## WRITTEN INSTRUCTION
Lay out the stretch of the entries from the line containing "Open Set of 4 Cravegreens Pest Control title" through the last line of the entries as a Markdown table with the columns Row and Line. Give each line a number in Row, skip blank lines, and include no other lines.

## RECORDS SUPPLIED
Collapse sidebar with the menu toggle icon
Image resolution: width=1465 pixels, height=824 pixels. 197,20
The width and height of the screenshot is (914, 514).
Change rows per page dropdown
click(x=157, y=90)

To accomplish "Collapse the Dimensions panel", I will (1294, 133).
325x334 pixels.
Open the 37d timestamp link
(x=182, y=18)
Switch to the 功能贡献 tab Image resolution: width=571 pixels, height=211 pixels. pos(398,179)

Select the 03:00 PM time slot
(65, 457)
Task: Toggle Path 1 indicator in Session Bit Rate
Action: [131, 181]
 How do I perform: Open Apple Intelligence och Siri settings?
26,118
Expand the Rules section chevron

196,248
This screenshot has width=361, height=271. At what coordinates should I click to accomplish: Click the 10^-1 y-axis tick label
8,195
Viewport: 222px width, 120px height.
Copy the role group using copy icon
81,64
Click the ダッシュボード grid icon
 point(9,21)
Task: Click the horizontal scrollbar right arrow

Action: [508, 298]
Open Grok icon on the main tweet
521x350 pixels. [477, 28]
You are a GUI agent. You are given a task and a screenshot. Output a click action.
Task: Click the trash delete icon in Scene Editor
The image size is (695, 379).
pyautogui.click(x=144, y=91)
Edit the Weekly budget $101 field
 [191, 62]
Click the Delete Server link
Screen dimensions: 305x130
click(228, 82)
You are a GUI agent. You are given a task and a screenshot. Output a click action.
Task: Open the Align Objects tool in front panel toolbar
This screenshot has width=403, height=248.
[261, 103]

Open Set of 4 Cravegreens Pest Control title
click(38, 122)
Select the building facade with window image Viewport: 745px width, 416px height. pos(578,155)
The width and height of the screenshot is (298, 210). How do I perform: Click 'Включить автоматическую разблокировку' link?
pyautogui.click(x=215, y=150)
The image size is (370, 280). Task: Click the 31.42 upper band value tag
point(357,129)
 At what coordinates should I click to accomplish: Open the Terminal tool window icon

## EXERCISE SOLUTION
| Row | Line |
|---|---|
| 1 | Open Set of 4 Cravegreens Pest Control title |
| 2 | click(38, 122) |
| 3 | Select the building facade with window image Viewport: 745px width, 416px height. pos(578,155) |
| 4 | The width and height of the screenshot is (298, 210). How do I perform: Click 'Включить автоматическую разблокировку' link? |
| 5 | pyautogui.click(x=215, y=150) |
| 6 | The image size is (370, 280). Task: Click the 31.42 upper band value tag |
| 7 | point(357,129) |
| 8 |  At what coordinates should I click to accomplish: Open the Terminal tool window icon |